At this point, I have started seeing Google as a miniature of contemporary SV (with all its good and bad stuff). Lots of random products thrown out to the user only to be cancelled in a few years? Check! Occasional massively successful (and actually useful) products? Check! Lip service and virtue signaling for fads du jour (eg. diversity)? Check! Actual behavior hinting towards prioritizing profits over all else (eg. lots of low-wage contractors in lieu of full time employees)? Check!
So it won't be a surprise if there are internal pitching sessions where Product Managers would be pitching their ideas to VPs just like YC demo days. Then get started with 2-3 engineers, put out the product, take it to some decent success level (eg. US-only, English-only, Android/iOS-only launch), pocket your promo, move on, rinse and repeat!!
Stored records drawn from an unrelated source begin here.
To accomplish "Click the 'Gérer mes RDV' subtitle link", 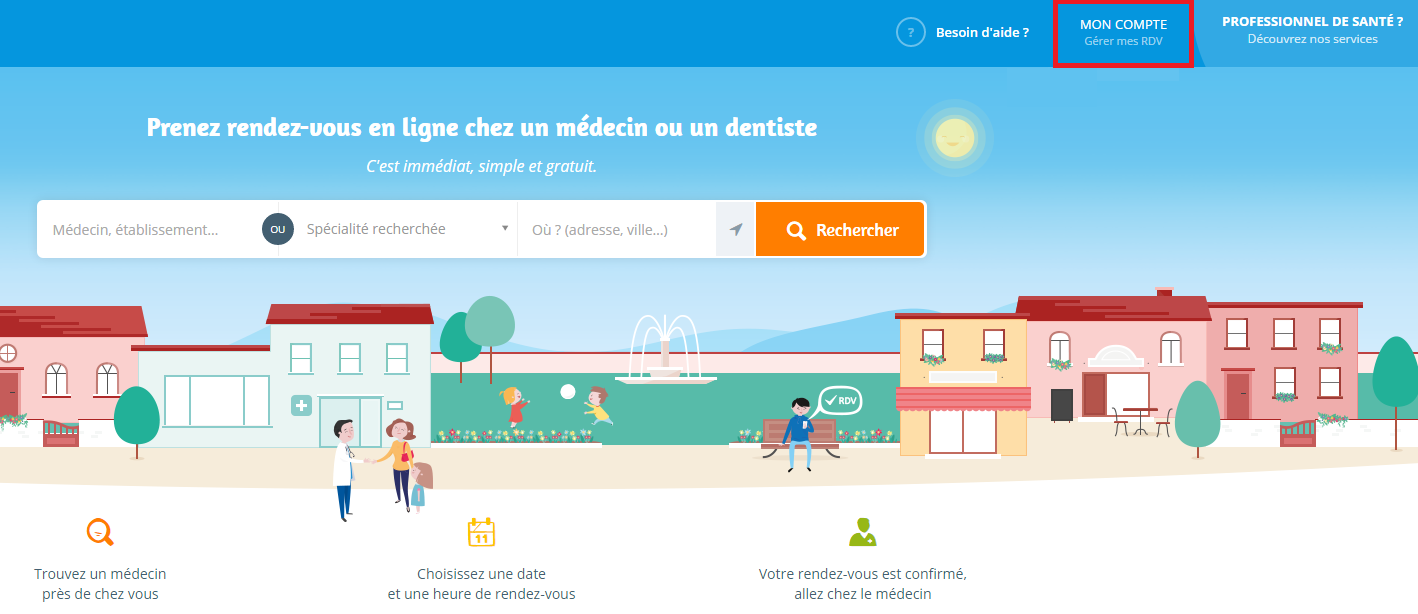I will click(x=1123, y=42).
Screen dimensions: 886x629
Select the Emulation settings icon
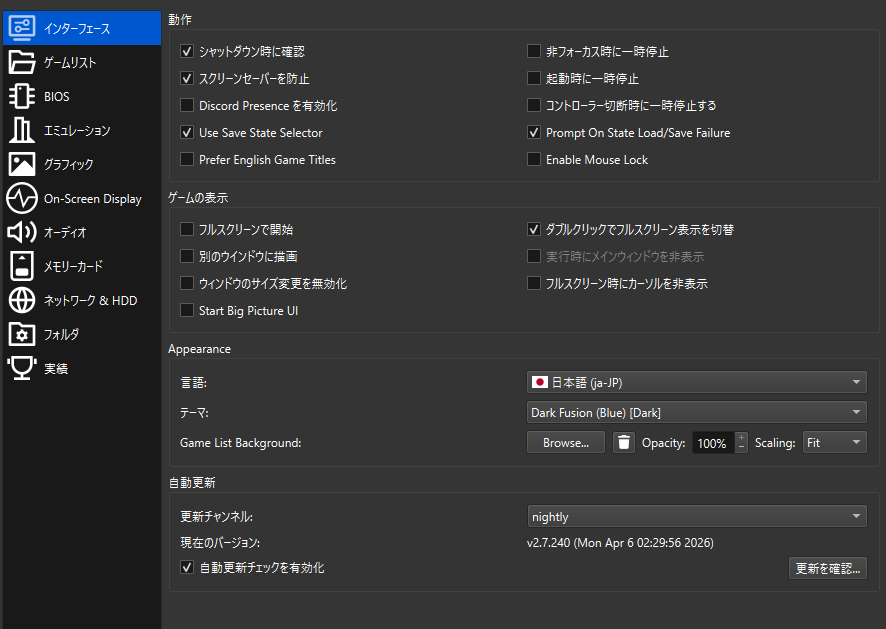(x=22, y=131)
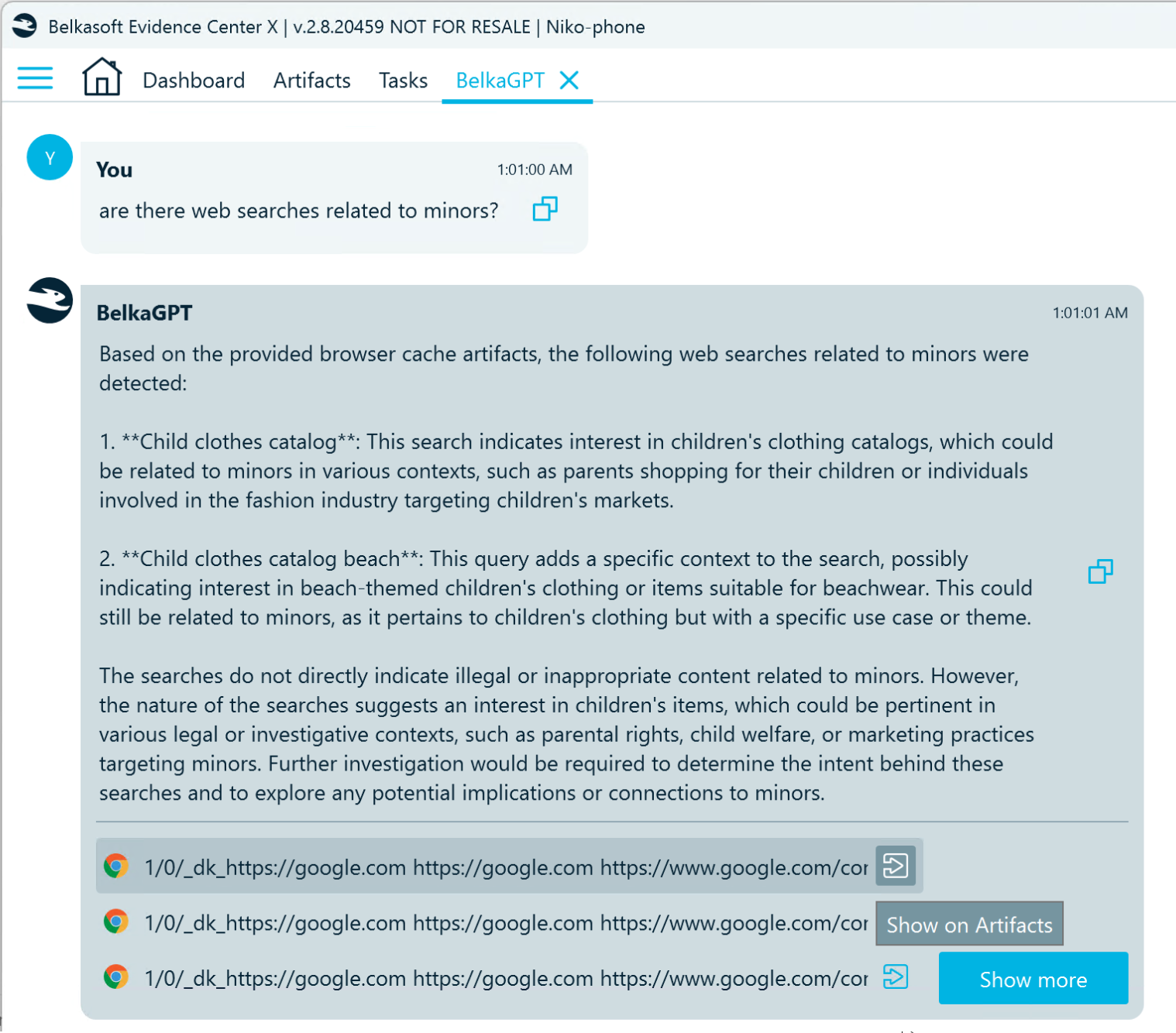Click the Show more button
This screenshot has width=1176, height=1033.
coord(1033,979)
The real question for me is is this all by design? Could it be that they want exactly this kind of setup? I won't be surprised if Google leadership is thinking this way...
Sure, I will engage. I believe there is a minority of population for whom diversity is really important. Based on my first hand experience, I am seeing that most of the people are simply apathetic to it, even within senior management. This manifests externally (eg. lack of serious diversity enhancing proposals, movement of diversity stats over the last four years, keeping low wage workers as contractors instead of full-time employees etc). Depending on how senior you are, you can also see this internally where diversity is given mere lip service (similar to other issues like technical debt or accessibility), but no real sticks and carrots are used (eg. making diversity efforts a part of performance reviews).
If you wonder whether your company leadership is serious about diversity, check if it matches its actions with its words. Mine doesn't!
Lord no. My thinking was "I wonder what high-priority project required the talent that was working on Hire that they had to reorg the teams to it and kill the product."
I don't think Google has ever had any layoffs. (The use of contractors allows many companies to downsize without actual layoffs, but I don't think even that strategy has really been the case during Google's history so far, which has been growth heavy and cash rich for the most part.)